* **PROBLEM STATEMENT**: In the records below, find the line with "This screenshot has height=810, width=1440." and the line with "Given: Tap the 09:05 status bar time"; return exactly those lines and every line between them.

* **SUPPLIED ENTRIES**:
--

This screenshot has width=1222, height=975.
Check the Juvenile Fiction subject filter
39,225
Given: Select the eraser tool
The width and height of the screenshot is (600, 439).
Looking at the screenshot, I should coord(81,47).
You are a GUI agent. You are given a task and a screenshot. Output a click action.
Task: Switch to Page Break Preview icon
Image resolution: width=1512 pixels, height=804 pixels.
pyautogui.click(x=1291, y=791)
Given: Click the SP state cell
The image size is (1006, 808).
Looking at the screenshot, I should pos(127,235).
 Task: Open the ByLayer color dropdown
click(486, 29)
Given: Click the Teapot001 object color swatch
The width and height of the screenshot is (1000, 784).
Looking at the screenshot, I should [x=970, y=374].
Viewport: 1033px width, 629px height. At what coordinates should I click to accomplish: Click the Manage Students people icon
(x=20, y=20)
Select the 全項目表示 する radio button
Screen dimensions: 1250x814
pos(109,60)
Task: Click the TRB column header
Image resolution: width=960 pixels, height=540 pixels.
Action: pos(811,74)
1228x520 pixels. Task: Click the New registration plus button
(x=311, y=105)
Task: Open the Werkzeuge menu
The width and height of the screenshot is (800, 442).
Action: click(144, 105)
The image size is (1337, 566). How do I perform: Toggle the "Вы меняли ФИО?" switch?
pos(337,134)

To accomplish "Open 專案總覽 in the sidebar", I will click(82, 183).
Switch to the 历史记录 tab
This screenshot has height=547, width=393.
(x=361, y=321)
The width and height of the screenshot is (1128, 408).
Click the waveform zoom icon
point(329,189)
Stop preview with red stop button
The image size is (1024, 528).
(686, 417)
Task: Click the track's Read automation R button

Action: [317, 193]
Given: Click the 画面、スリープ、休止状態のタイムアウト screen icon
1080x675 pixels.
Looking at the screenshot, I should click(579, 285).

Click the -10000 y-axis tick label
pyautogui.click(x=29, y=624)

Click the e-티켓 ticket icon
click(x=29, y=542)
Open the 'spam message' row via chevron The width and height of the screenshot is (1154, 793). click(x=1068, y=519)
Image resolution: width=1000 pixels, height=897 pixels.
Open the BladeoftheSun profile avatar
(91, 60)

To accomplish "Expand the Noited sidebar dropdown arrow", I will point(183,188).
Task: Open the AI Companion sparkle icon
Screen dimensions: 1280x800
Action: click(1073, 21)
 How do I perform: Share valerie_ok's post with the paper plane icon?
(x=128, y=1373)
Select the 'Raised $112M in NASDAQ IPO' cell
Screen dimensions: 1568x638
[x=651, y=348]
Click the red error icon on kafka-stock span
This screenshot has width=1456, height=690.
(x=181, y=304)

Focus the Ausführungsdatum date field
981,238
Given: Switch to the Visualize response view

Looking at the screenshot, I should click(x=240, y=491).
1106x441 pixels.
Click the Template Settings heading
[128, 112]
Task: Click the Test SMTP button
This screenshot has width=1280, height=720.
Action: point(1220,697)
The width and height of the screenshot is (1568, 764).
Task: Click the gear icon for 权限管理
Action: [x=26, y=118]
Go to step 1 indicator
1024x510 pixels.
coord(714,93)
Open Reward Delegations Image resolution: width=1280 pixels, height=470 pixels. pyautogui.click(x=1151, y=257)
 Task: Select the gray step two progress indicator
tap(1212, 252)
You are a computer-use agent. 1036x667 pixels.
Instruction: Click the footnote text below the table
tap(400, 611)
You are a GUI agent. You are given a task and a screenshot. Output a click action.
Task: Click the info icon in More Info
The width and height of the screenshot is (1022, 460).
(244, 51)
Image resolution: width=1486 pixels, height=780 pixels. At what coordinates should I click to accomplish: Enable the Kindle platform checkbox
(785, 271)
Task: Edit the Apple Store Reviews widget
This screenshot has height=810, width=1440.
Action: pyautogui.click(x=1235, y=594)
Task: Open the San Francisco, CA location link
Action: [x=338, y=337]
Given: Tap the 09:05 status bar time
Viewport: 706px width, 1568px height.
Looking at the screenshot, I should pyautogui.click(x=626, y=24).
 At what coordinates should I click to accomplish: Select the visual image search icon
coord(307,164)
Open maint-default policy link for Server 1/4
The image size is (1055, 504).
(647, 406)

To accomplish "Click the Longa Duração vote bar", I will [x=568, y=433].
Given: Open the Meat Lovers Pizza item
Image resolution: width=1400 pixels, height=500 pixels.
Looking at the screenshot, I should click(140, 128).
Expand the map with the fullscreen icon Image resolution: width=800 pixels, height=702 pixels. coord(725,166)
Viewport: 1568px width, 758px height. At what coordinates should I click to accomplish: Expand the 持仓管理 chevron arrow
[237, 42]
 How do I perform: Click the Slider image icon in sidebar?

--

* **RESPONSE TO THIS TASK**:
This screenshot has height=810, width=1440.
Action: pyautogui.click(x=1235, y=594)
Task: Open the San Francisco, CA location link
Action: [x=338, y=337]
Given: Tap the 09:05 status bar time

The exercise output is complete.